Amino Acid Pairwise Composition
As shown in Figure 5, the blue pixels mean this dipeptide is more likely to appear around ubiquitylated lysine than in non-ubiquitylated lysine, while the red means it is less likely to appear in ubiquitylated fragments than in the negative samples. The darker the color, the greater the difference. For the ubiquitination of plants, cysteine (C) is less often composed with other amino acids, such as glycine (G), methionine (M), serine (S), and tryptophan (W). The Pr,s of these dipeptides are less than −0.75, which denotes that the distribution of these dipeptides presents obvious differences between the ubiquitylated and non-ubiquitylated fragments in the plant subset. In addition, the pairs that contain arginine (R), especially with alanine (A) and glutamic acid (E), are more likely to appear around the ubiquitylated lysine with Pr,s of more than 0.5. However, these phenomena above do not appear in the animal and fungus subsets. For the animal subset, the value of Pr,s for the majority of the amino acid combinations range from −0.25 to 0.25, which means that there are no obvious differences between the positive and negative samples, expect that tryptophan (W), combined with cysteine (C), and methionine (M), is less likely to appear in ubiquitylated peptides than in non-ubiquitylated samples. For the fungus subset, cysteine (C), combined with methionine (M), and histidine (H), as well as tryptophan (W), combined with cysteine (C), histidine (H), and phenylalanine (F), are less likely to appear in ubiquitylated peptides than in non-ubiquitylated samples. The Pr,s of these amino acid combinations are less than −0.7. The statistical differences of the AAPC feature between the ubiquitylated and non-ubiquitylated fragments show very different patterns in three different species.

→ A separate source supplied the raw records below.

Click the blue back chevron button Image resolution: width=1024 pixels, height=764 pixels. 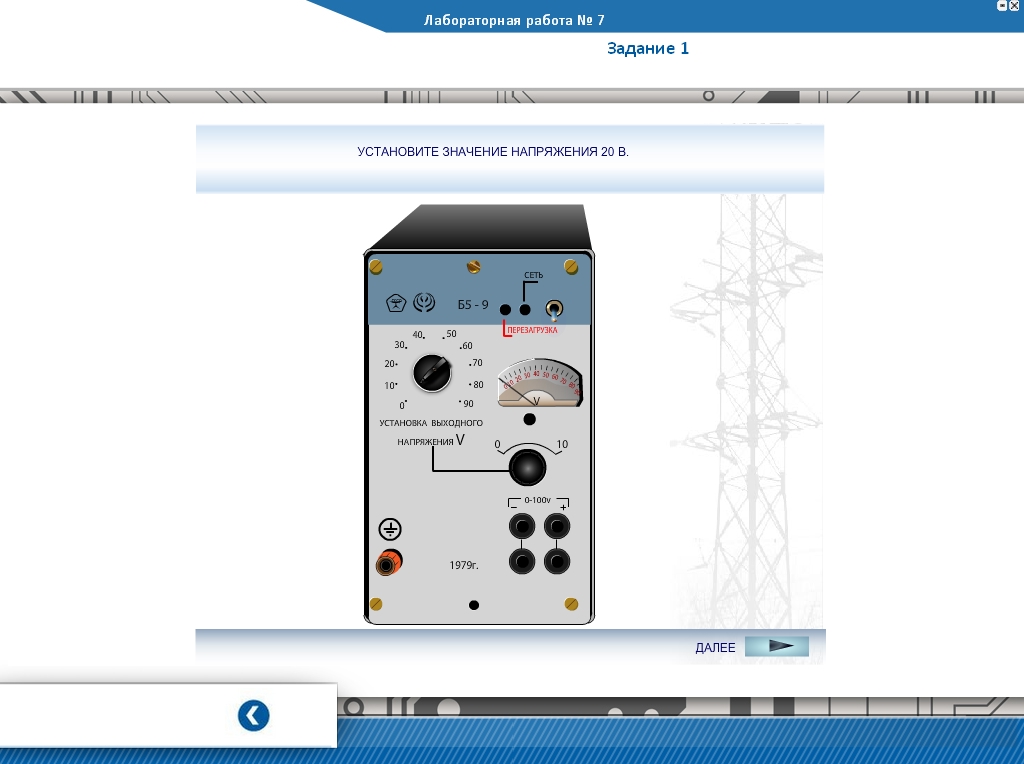click(254, 716)
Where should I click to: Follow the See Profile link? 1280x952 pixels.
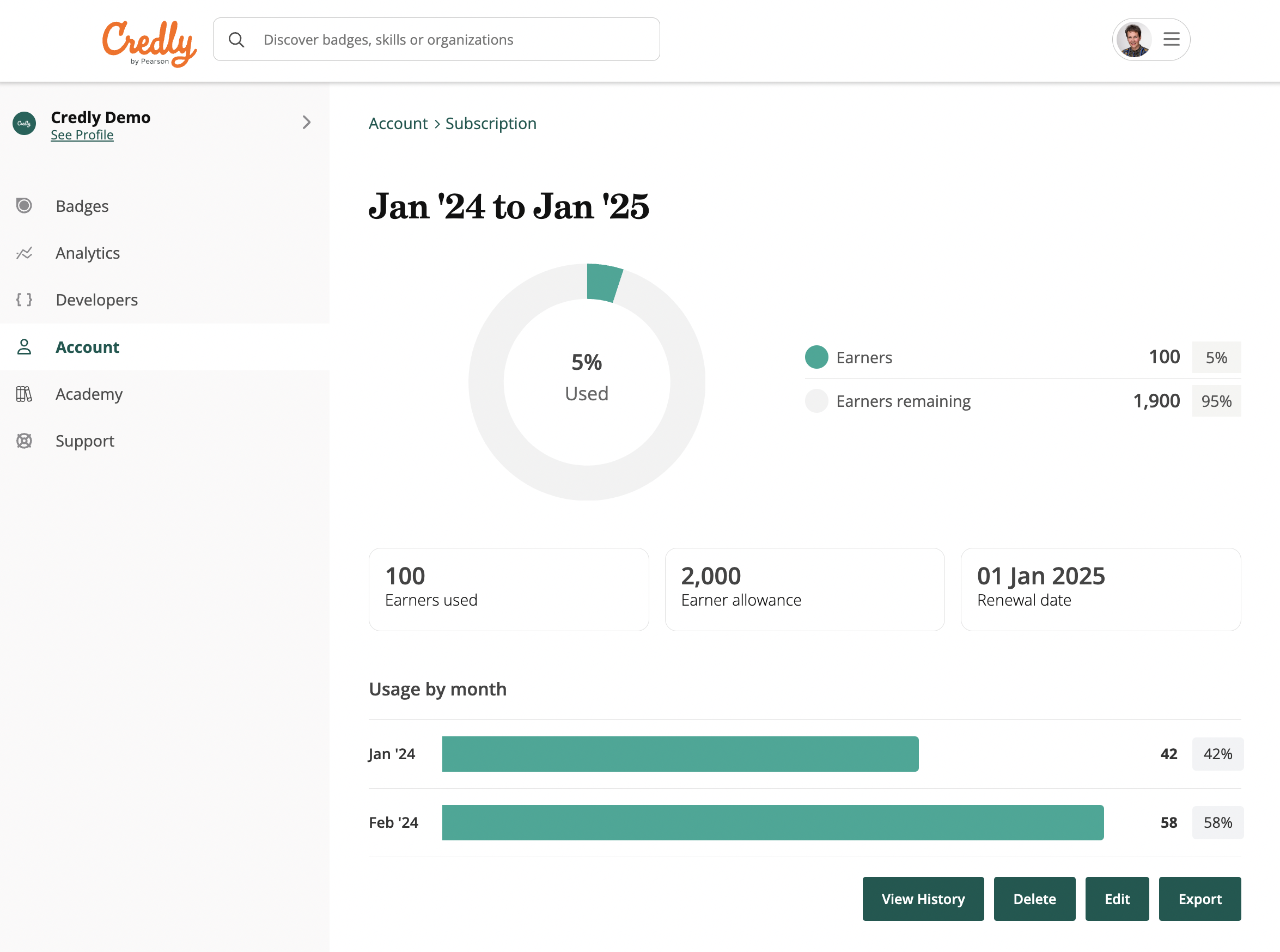tap(82, 135)
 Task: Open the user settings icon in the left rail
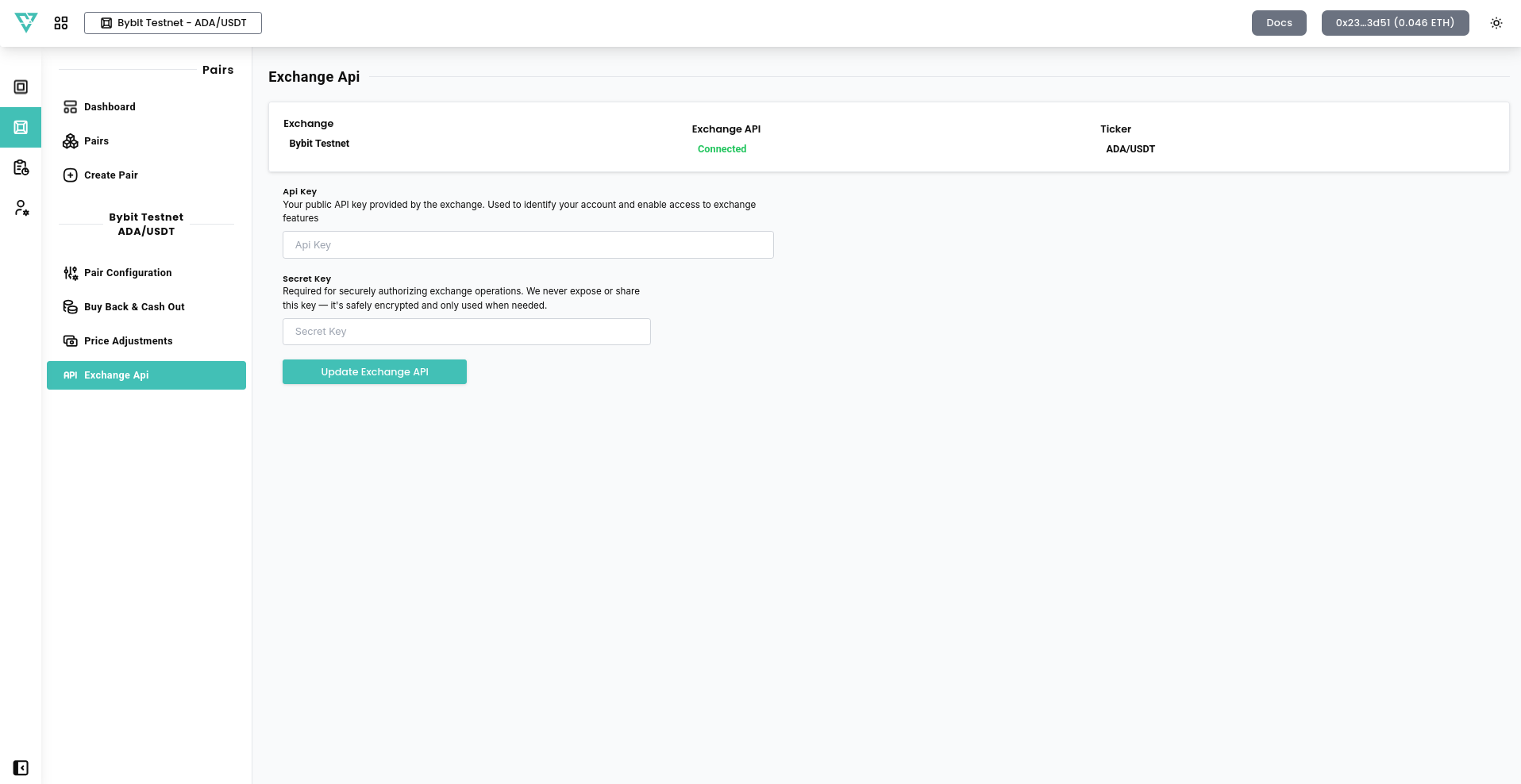click(21, 208)
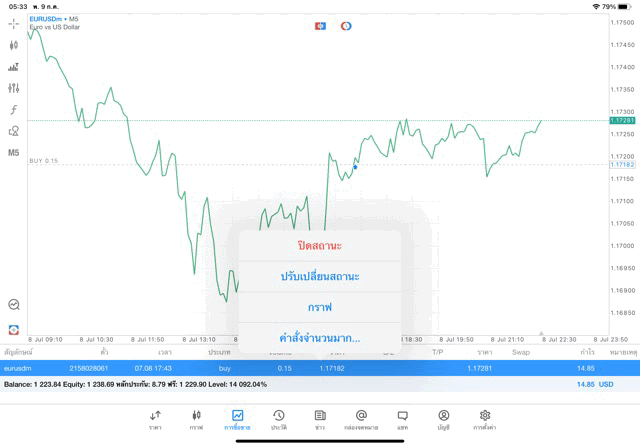Select the crosshair tool in left toolbar

pos(14,22)
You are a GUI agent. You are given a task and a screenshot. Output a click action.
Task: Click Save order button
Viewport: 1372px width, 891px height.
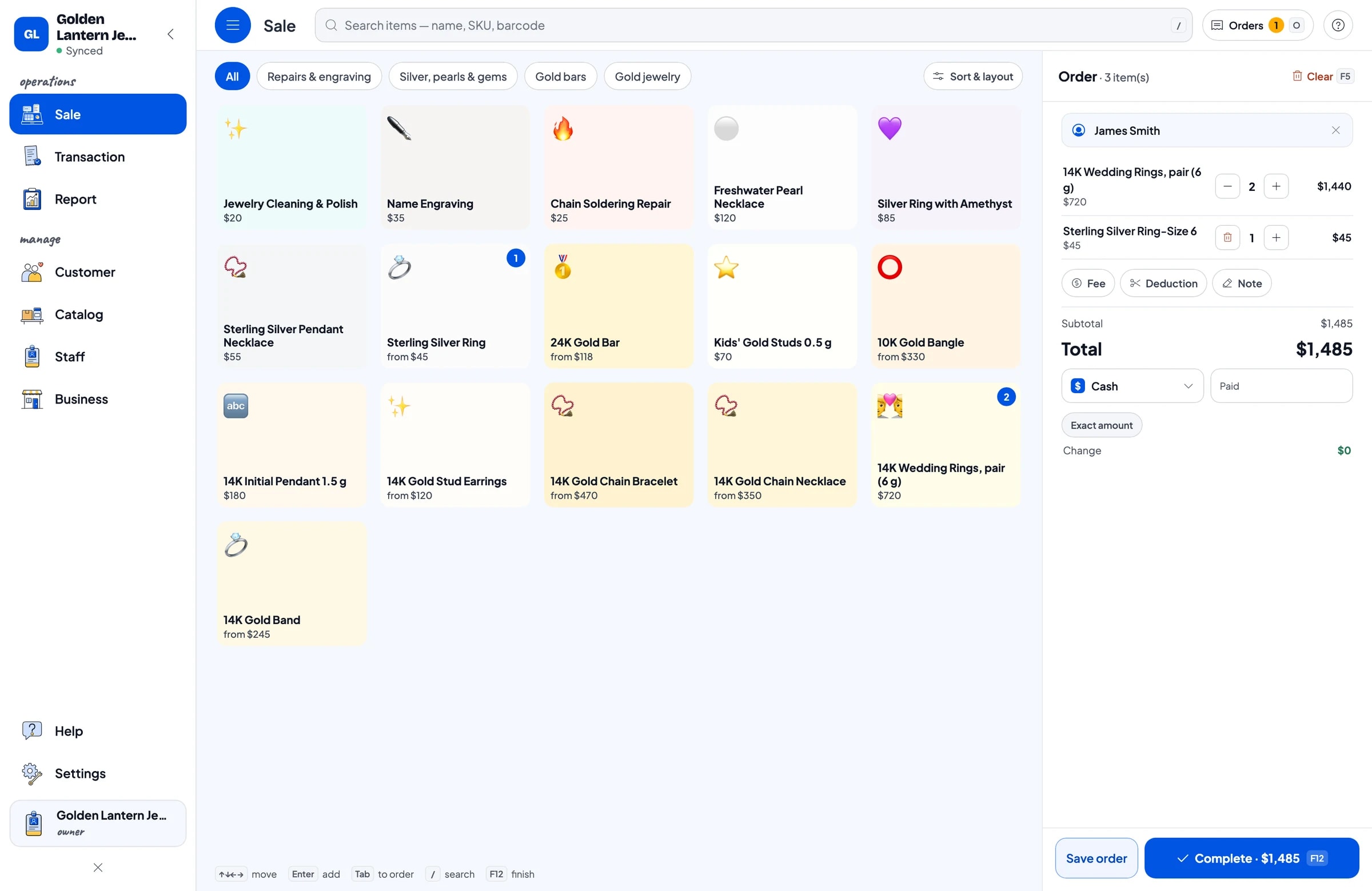[x=1096, y=858]
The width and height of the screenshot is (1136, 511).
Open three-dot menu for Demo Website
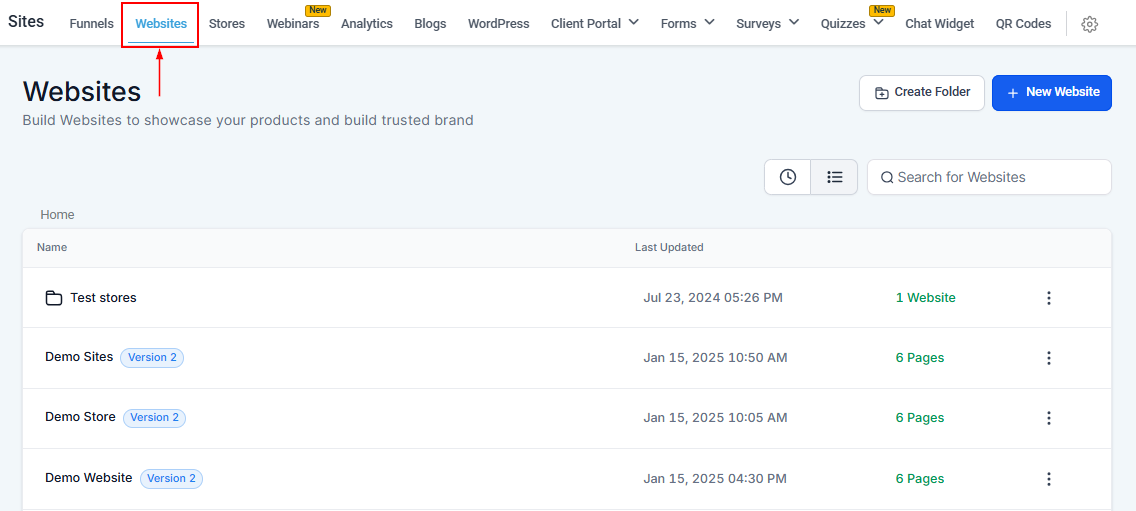[x=1048, y=479]
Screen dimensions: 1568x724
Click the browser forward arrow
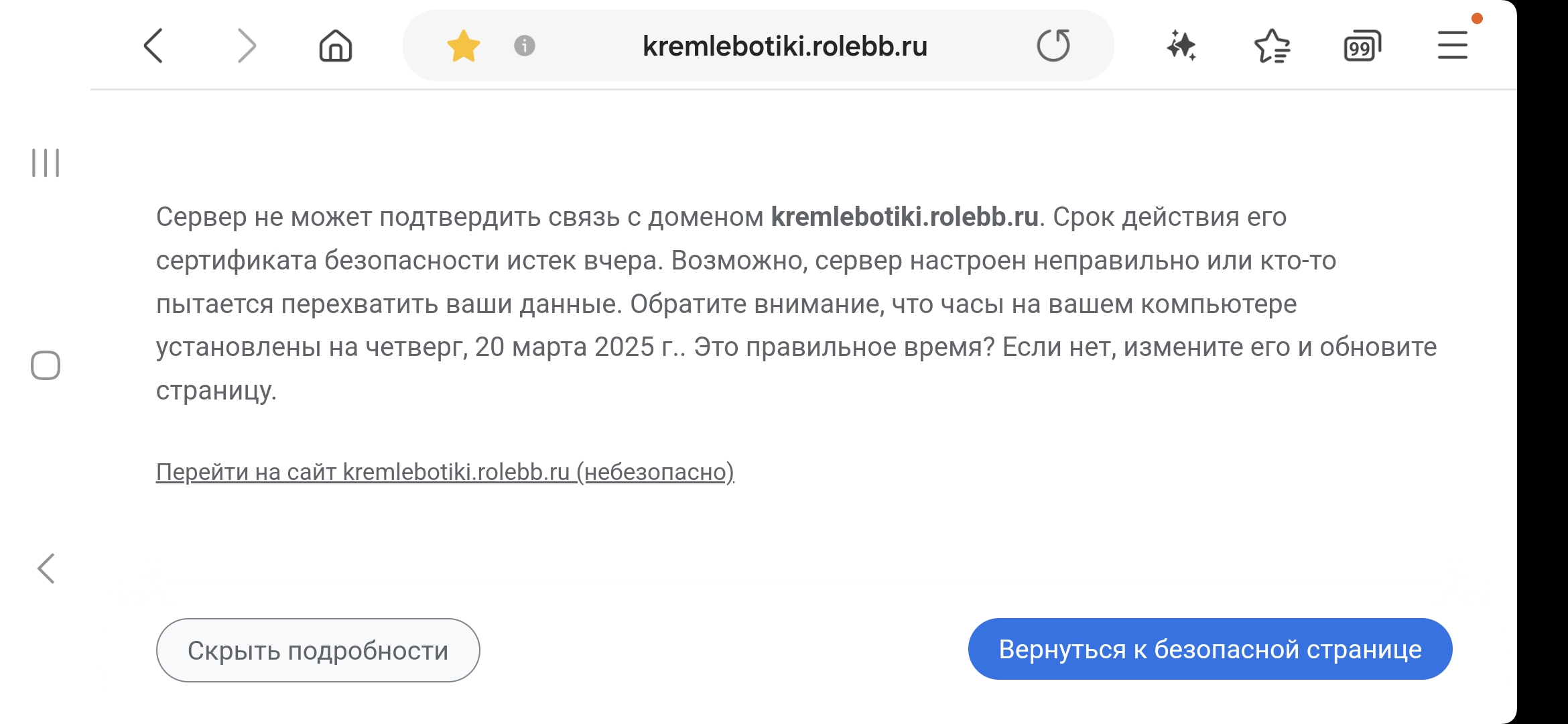[x=247, y=46]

Positional Weighted Matrix
As shown in Figure 6, blue means that the amino acid is more likely to appear in this position of ubiquitylated fragments, and red means this position is less likely to find this amino acid. For the ubiquitylated segments of the plant, it is more likely that arginine (R) will be found around the ubiquitylated lysine, especially on the 1st to 8th and −9th to −5th positions. In addition, it is clear that histidine (H), cysteine (C), and tryptophan (W) hardly appeared around the ubiquitylated lysine. The feature patterns in fungi and animals are different. For fungi, there is also some lysine (K) often appearing in the preorder of the ubiquitylated lysine, especially on the −9th to −1st position with M more than 0.75. However, lysine (K), which is followed by another lysine (K) in the next position usually is not ubiquitylated with M less than −0.75. For animals, we can find that the glutamic acid (E) more likely appeared on the −1st and −2nd positions near the ubiquitylated lysine with M of more than 0.75, but it less likely to appear on 1st and 2nd positions. The features of specific amino acid distribution in each position also differ in different species.
Two Sample Logo
We employ the Two Sample Logo to show the differences of amino acid distribution in each position between ubiquitylated fragments from different species. The larger fonts denote the amino acid that is more likely to appear in this position with statistical significance. As shown in Figure 7A, we set the plant ubiquitylated fragments as positive samples and the animal ubiquitylated fragments as negative samples. We can see that more arginine (R), glutamic acid (E), aspartic acid (D), and alanine (A) appeared around the ubiquitylated lysine in the plants than in the animals, while it is less likely to find leucine (L). Then we set the plant ubiquitylated fragments as positive samples and the animal ubiquitylated fragments as negative samples, which are shown in Figure 7B. It is obvious that arginine (R) and glutamic acid (E) are more likely to appear around the ubiquitylated lysine in plants. As for the comparison of ubiquitylated fragments between animals and fungi, there were no obvious patterns except that there is more leucine (L) around the ubiquitylated lysine (Figure 7C).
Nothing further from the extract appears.